아래 데이터 전체를 줄마다 문자열 하나씩 담은 JSON 목록으로 바꾸세요. 빈 줄은 넣지 마세요.

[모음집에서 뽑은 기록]
<<<<
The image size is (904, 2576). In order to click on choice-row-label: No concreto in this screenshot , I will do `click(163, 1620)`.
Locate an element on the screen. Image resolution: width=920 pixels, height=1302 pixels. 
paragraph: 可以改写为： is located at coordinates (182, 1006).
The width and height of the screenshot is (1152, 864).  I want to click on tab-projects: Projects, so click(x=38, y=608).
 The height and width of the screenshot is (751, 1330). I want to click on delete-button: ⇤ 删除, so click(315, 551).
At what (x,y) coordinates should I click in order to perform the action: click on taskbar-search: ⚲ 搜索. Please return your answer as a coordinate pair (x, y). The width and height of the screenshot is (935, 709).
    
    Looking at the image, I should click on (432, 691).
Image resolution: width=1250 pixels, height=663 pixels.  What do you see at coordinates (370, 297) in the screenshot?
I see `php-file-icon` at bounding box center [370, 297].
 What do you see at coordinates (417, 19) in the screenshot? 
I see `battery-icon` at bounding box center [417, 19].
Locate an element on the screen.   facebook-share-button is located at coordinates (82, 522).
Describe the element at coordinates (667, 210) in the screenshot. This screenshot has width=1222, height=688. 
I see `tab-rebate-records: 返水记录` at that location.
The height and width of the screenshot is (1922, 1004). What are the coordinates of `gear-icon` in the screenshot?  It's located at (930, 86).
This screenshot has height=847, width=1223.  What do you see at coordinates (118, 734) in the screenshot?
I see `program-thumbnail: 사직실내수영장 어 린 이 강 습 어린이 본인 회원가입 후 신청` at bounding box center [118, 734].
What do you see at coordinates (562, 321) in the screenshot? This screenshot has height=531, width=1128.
>>>>
*과제 풀이*:
[
  "The image size is (904, 2576). In order to click on choice-row-label: No concreto in this screenshot , I will do `click(163, 1620)`.",
  "Locate an element on the screen. Image resolution: width=920 pixels, height=1302 pixels. ",
  "paragraph: 可以改写为： is located at coordinates (182, 1006).",
  "The width and height of the screenshot is (1152, 864).  I want to click on tab-projects: Projects, so click(x=38, y=608).",
  " The height and width of the screenshot is (751, 1330). I want to click on delete-button: ⇤ 删除, so click(315, 551).",
  "At what (x,y) coordinates should I click in order to perform the action: click on taskbar-search: ⚲ 搜索. Please return your answer as a coordinate pair (x, y). The width and height of the screenshot is (935, 709).",
  "    Looking at the image, I should click on (432, 691).",
  "Image resolution: width=1250 pixels, height=663 pixels.  What do you see at coordinates (370, 297) in the screenshot?",
  "I see `php-file-icon` at bounding box center [370, 297].",
  " What do you see at coordinates (417, 19) in the screenshot? ",
  "I see `battery-icon` at bounding box center [417, 19].",
  "Locate an element on the screen.   facebook-share-button is located at coordinates (82, 522).",
  "Describe the element at coordinates (667, 210) in the screenshot. This screenshot has width=1222, height=688. ",
  "I see `tab-rebate-records: 返水记录` at that location.",
  "The height and width of the screenshot is (1922, 1004). What are the coordinates of `gear-icon` in the screenshot?  It's located at (930, 86).",
  "This screenshot has height=847, width=1223.  What do you see at coordinates (118, 734) in the screenshot?",
  "I see `program-thumbnail: 사직실내수영장 어 린 이 강 습 어린이 본인 회원가입 후 신청` at bounding box center [118, 734].",
  "What do you see at coordinates (562, 321) in the screenshot? This screenshot has height=531, width=1128."
]